In this disgraceful and ruinous situation, the representatives of the United States make a solemn application to the Governor to convene the legislature for the purpose of reconsidering their act. He refuses to comply, assigning the curious reason, that the constitution empowers him to convene the legislature only on extraordinary occasions, and that the present does not appear to him such—To give color to this idea he intimates the recent consideration of the business by the legislature.
He seems in this proceeding, not only to have taken it for granted, that the legislature would be immoveable by the most solid reasons for altering their policy (which if true he had no right to presume) but also to have forgotten, or not to have chosen to recollect, that the legislature to be convened was not to be regarded as the same body, which had before decided, having been formed by a subsequent election of the people. The measure would therefore have had to undergo a new examination by a new body.
He notwithstanding refuses. Congress impelled by the exigency of the situation pass new resolutions, declaring their opinion that the critical and embarrassed situation of the finances of the United States, required that the system of impost should be carried into immediate effect, and that they deemed the occasion sufficiently important and extraordinary to request that the legislature of this state should be convened; and therefore again earnestly recommending it to the executive to convene the legislature. The Governor persists in his refusal, and the legislature is not convened.

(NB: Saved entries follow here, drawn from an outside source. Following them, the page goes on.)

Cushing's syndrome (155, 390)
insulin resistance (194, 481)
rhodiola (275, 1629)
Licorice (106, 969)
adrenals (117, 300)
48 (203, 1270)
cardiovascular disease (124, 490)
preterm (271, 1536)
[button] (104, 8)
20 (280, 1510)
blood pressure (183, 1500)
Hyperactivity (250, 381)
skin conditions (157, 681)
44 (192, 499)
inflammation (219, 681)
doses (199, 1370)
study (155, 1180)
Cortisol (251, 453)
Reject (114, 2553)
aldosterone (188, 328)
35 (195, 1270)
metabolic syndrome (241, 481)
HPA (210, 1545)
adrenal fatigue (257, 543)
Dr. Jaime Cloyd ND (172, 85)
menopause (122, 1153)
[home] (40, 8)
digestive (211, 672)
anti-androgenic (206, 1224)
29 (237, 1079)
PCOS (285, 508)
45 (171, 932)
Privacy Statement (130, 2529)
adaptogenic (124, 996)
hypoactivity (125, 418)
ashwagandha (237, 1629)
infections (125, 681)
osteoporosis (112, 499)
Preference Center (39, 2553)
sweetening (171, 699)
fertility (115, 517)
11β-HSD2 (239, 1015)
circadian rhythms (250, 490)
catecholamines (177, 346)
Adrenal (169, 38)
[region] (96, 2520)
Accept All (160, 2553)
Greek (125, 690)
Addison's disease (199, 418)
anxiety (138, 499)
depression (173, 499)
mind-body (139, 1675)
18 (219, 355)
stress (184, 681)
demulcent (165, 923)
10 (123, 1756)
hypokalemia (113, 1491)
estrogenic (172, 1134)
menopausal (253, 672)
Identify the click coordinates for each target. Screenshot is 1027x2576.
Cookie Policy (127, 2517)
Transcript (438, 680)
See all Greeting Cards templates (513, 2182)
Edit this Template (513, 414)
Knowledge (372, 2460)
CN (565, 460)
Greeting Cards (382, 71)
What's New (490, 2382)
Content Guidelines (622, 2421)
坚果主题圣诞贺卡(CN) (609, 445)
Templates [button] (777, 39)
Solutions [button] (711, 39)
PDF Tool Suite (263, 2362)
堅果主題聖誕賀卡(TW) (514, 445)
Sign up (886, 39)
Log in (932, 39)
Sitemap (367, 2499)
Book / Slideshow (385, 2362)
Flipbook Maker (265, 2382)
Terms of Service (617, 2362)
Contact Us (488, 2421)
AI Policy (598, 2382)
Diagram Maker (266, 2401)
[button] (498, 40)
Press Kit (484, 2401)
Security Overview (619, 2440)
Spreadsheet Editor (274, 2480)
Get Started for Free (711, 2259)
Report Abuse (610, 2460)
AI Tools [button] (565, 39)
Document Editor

Now, sir, I will boldly appeal to every candid mind, whether this transaction is not evidence, as well of a splenetic and disrespectful disposition towards the government of the United States, as of a temper inflexibly haughty and obstinate. In what a humiliating light must he have considered Congress, not to have looked upon their earnest and repeated application, on a matter which they and all the other states thought of the most serious moment to the union, in a situation notoriously distressing and critical, as an occasion sufficiently special to leave him at liberty to call the legislature together! How much of contempt and disregard towards the representative authority of confederated America was implied in such a construction! The merits of the impost system are of no consequence in the consideration of the subject. The whole is a question of decorum and due deference in the head of a particular member of a confederacy towards the head of the whole confederacy. In this light it is evident that the conduct of the Governor on the occasion was an insult to the people of the United States, and of course to the people of this state, through their representatives in Congress.
I remain with the truest attachment, Dear Sir, Your obedient and humble servant,
|To ___ ___. Esq.|
The [New York] Daily Advertiser, March 23, 1789.
1. For background to this document, see “H.G. Letters. Introductory Note,” February 20–April 9, 1789.
2. For a discussion of Clinton’s refusal to call a special session of the legislature in 1786, see “New York Assembly. Remarks on the Answer to Governor George Clinton’s Message to the Legislature,” January 17, 1787.